TL;DR by removing redundant data, we reduced our Amazon Redshift costs by over 80%.
We use Redshift to store information about our websites, our social media accounts, and related performance over time. This information is exposed via a business intelligence (BI) tool for analytics and reporting purposes.
At a certain point we realized that our Redshift cluster, composed of several powerful dc2.8xlarge instances, was very expensive. In order to reduce the cost of our database, we needed to reduce the number of instances in the cluster. Since the capacity of the database grows with the number of instances, a reduction in the amount of data stored in the database leads to a reduction in the number of instances required to store that data.
We were storing a lot of redundant data, and removing that data would make it possible to shed instances from our cluster.

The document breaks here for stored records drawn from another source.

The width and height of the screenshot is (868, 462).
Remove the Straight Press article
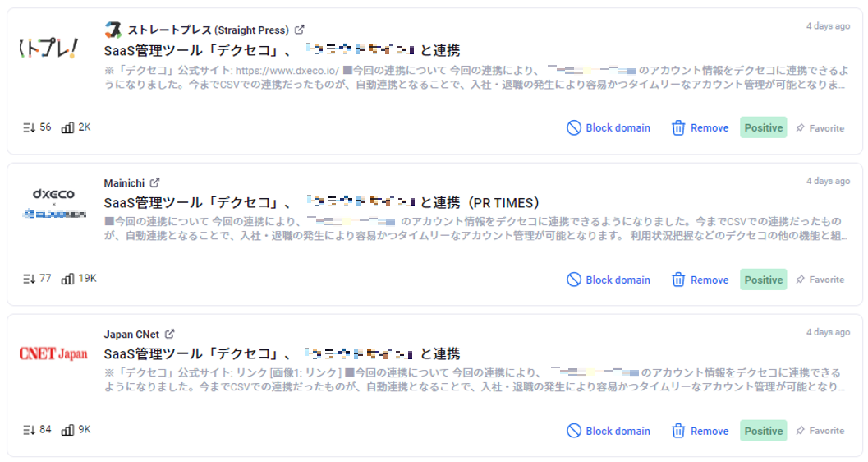point(700,128)
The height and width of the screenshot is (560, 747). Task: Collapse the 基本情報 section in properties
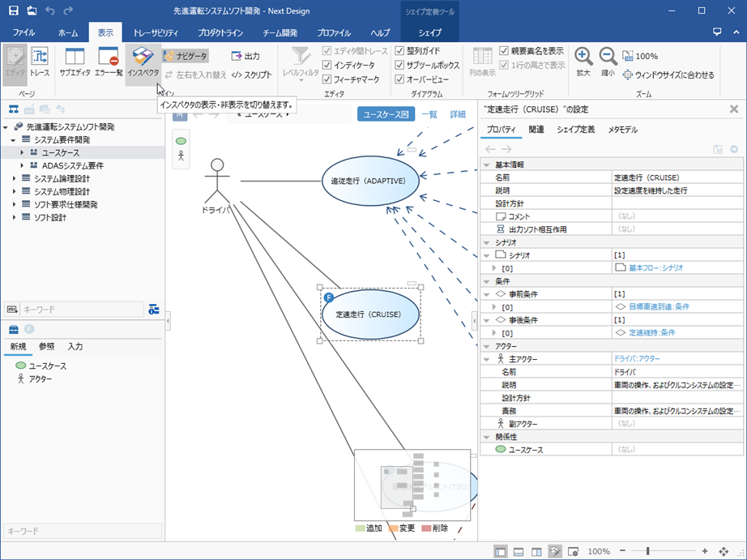pos(487,165)
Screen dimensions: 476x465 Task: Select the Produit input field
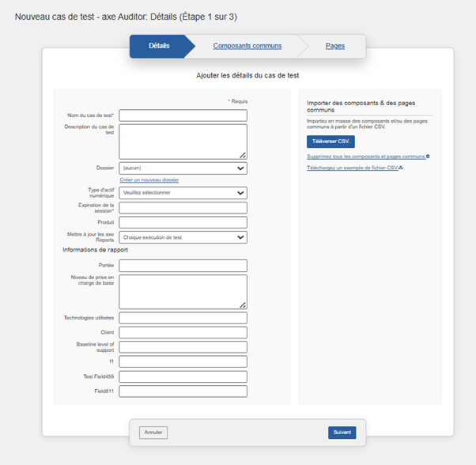click(x=183, y=222)
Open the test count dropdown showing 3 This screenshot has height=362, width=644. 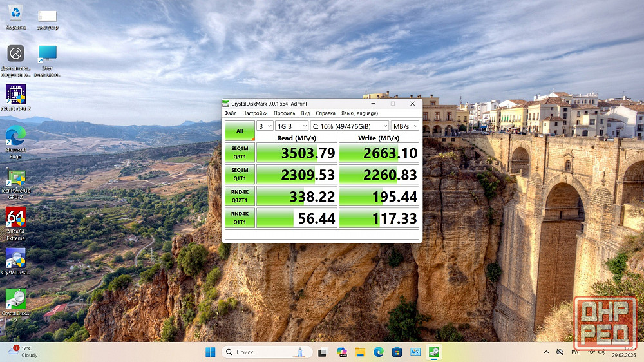point(265,126)
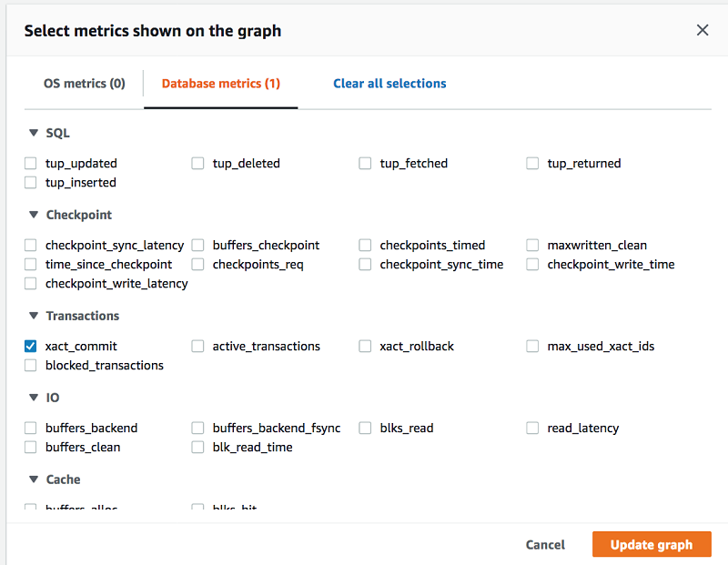Check the blocked_transactions metric

click(30, 366)
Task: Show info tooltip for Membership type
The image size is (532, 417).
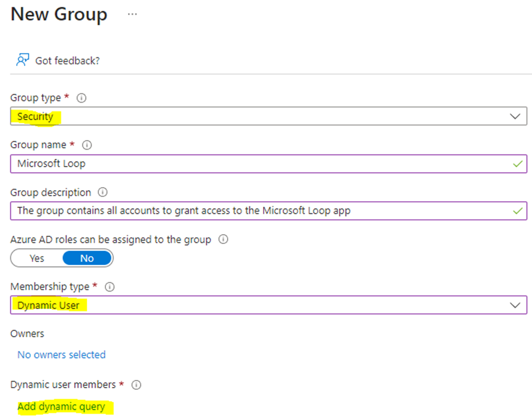Action: (x=110, y=287)
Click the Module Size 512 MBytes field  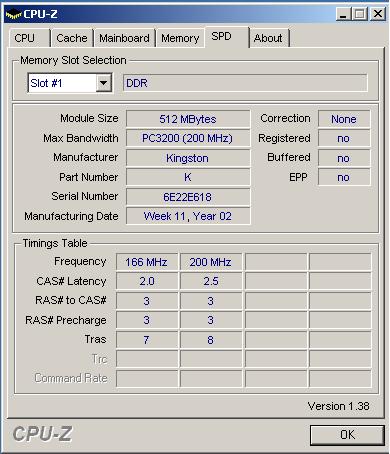click(188, 119)
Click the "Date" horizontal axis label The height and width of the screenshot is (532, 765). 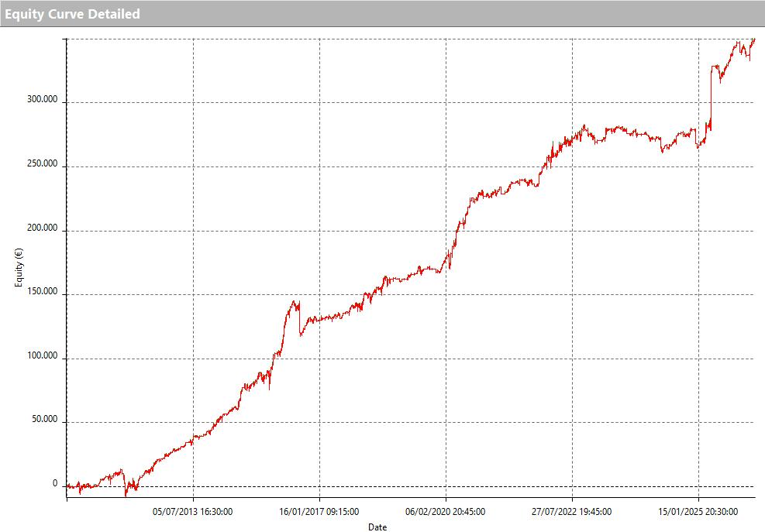(377, 527)
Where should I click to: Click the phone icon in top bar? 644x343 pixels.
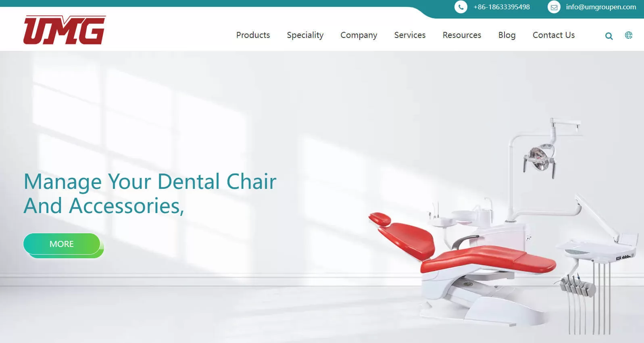[x=461, y=7]
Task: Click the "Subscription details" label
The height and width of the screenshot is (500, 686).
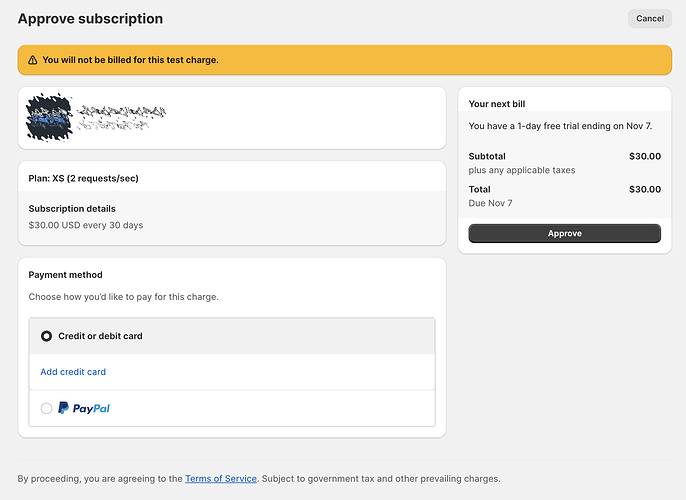Action: 72,209
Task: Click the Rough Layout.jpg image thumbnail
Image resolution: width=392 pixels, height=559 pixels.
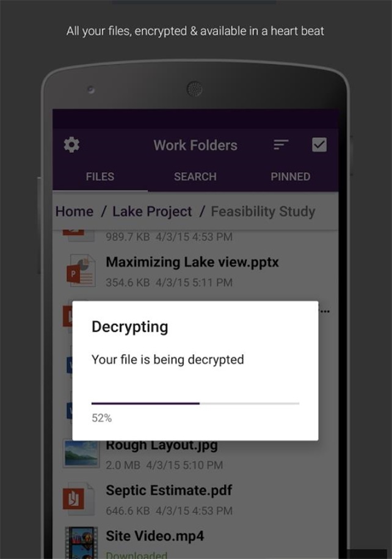Action: 81,453
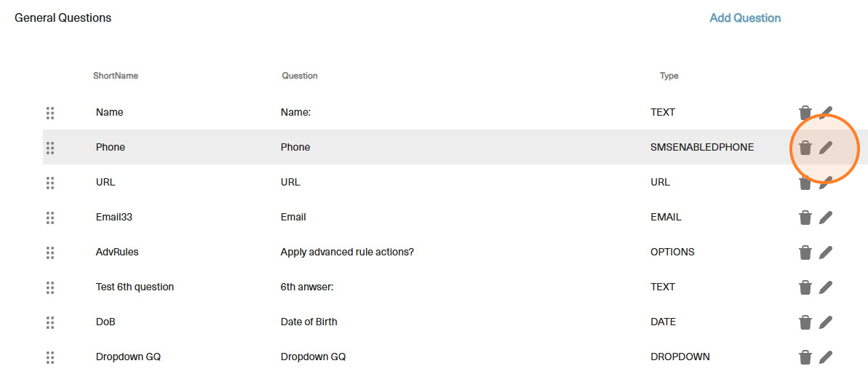Edit the Phone question pencil icon
This screenshot has height=374, width=868.
[x=825, y=148]
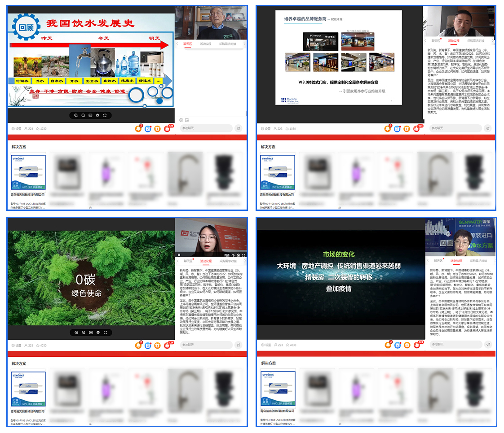Open the bell notifications in top-left panel
Image resolution: width=504 pixels, height=433 pixels.
138,129
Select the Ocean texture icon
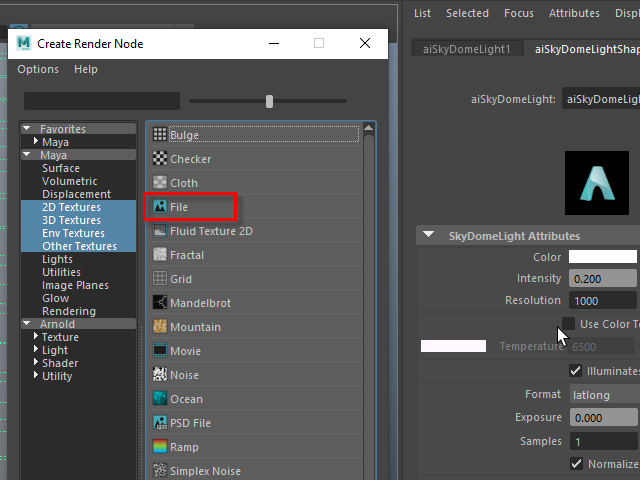The height and width of the screenshot is (480, 640). click(160, 399)
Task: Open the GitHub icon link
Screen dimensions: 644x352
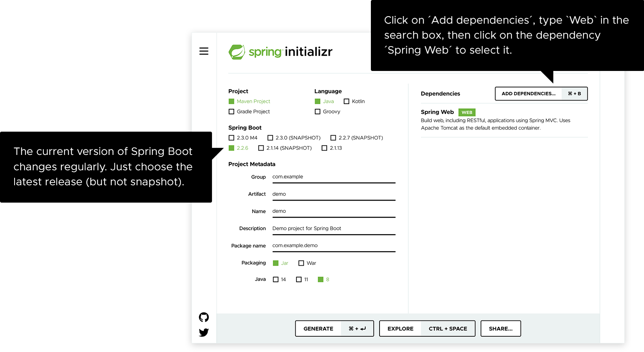Action: [x=204, y=317]
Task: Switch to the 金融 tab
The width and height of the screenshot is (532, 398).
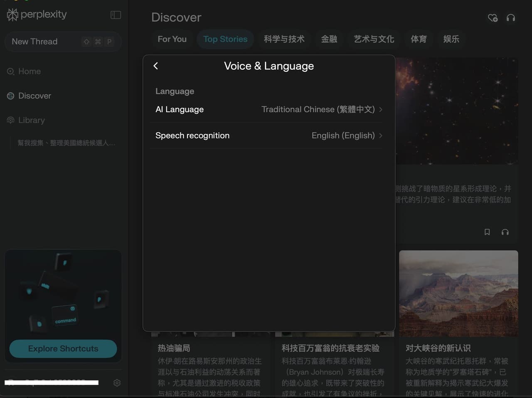Action: [329, 39]
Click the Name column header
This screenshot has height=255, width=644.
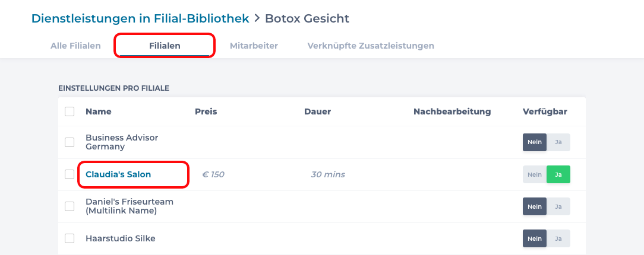(x=99, y=111)
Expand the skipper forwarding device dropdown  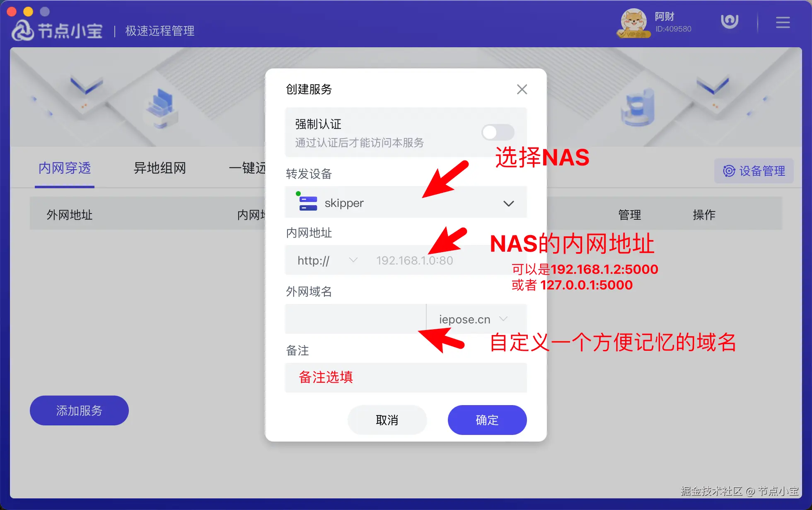click(406, 202)

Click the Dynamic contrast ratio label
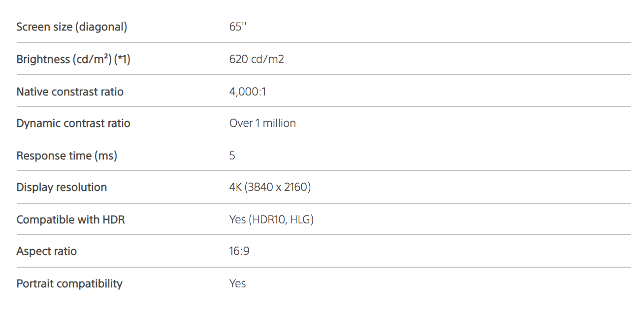[x=73, y=124]
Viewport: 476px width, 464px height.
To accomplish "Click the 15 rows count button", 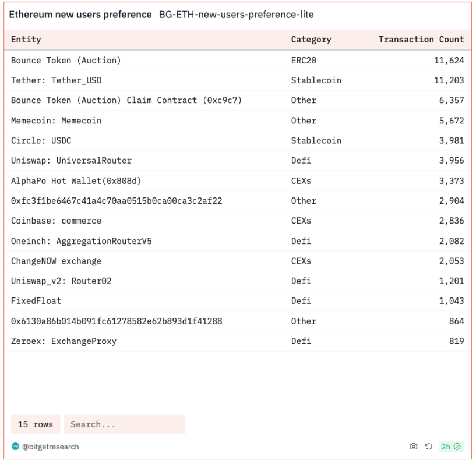I will click(x=35, y=424).
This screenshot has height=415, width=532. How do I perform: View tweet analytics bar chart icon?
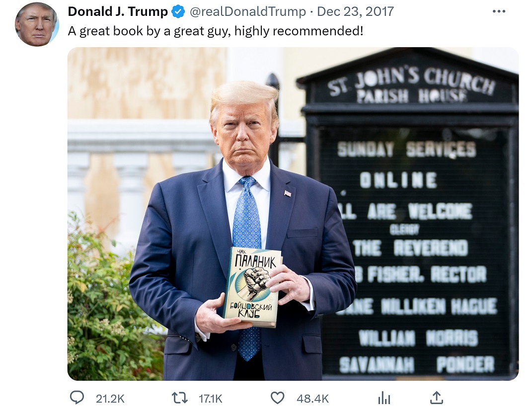click(384, 398)
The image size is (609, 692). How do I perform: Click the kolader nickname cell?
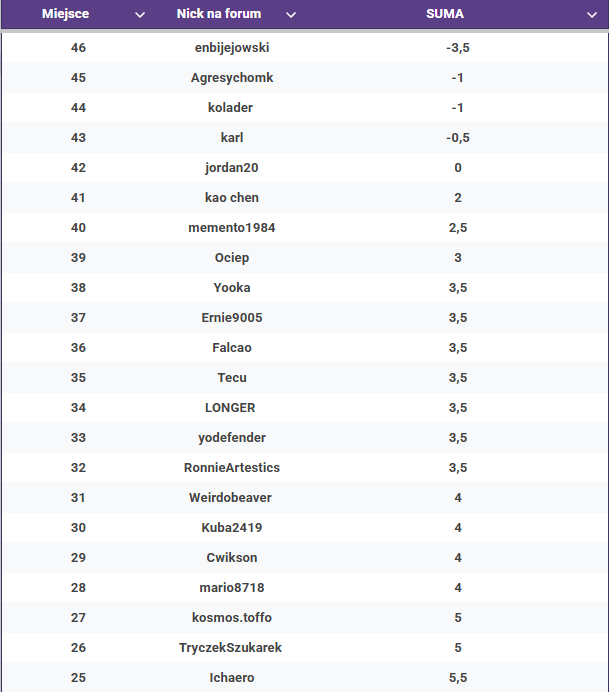click(230, 108)
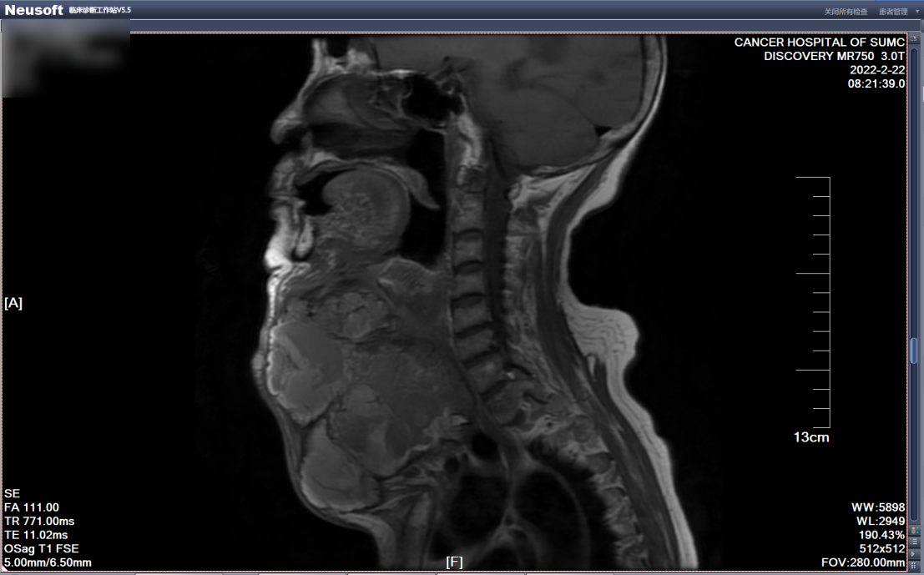Viewport: 924px width, 575px height.
Task: Click the colored icon below the vertical scrollbar
Action: (915, 531)
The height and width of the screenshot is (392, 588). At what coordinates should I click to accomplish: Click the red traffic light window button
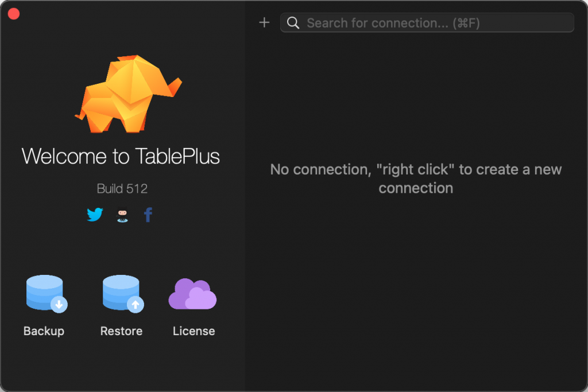(13, 13)
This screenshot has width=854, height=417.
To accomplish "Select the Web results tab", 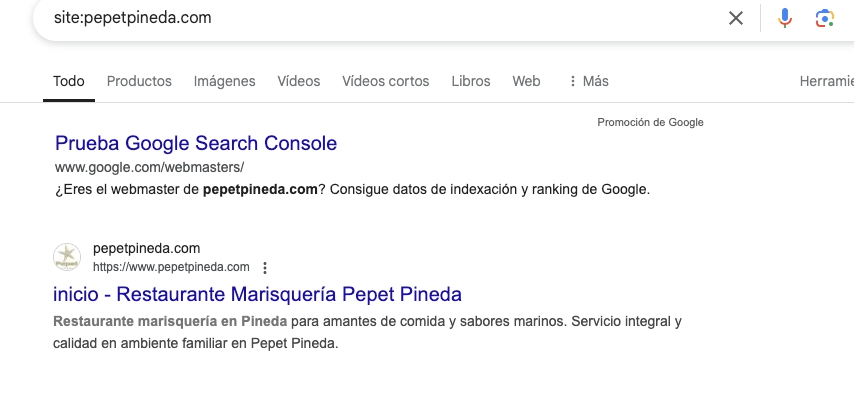I will click(526, 81).
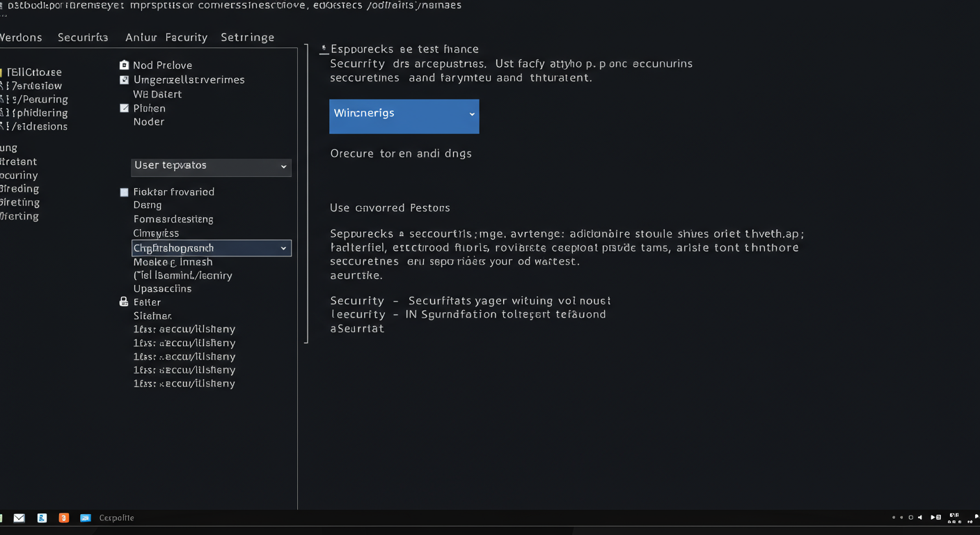Click the orange app icon in taskbar
The width and height of the screenshot is (980, 535).
[63, 518]
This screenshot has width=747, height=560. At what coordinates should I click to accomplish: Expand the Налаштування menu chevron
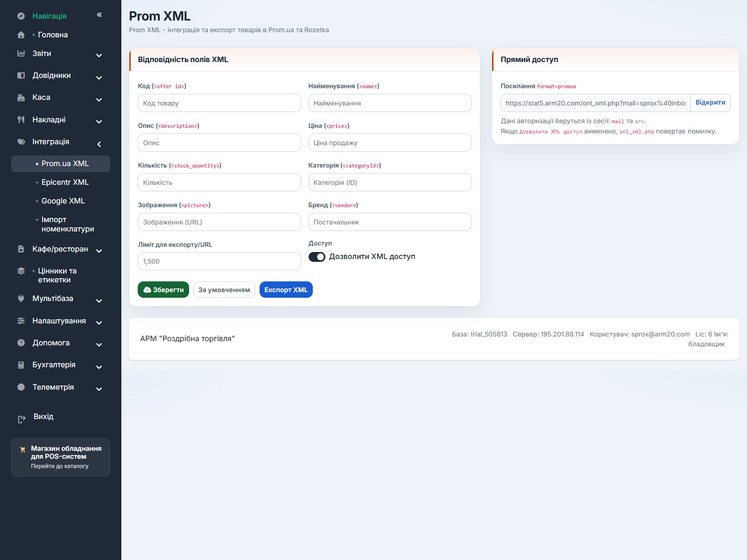click(99, 323)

Why We Have Redundant Data
Much of the data that we store in our Redshift database comes from various APIs (e.g. Facebook’s Graph API, Twitter’s REST API, and the Kinja core API). In order to keep the data up-to-date, we make intermittent requests to these APIs for new data. For instance, every hour we make a request to each of our Facebook page’s /posts feed to gather all posts published within the previous day. Instead of using UPDATE/INSERT/DELETE operations which are expensive and error-prone in Redshift, we simply add an accessed_at timestamp to each record, and append to the appropriate table via the very efficient COPY operation. Our BI tool typically exposes only the latest version of each piece of data by using the latest value of the accessed_at timestamp.
Though our database can efficiently ingest data from many sources, the append-only nature of the ingestion process means that we are storing older copies of data that are no longer useful, and the size of our database grows larger than it needs to be.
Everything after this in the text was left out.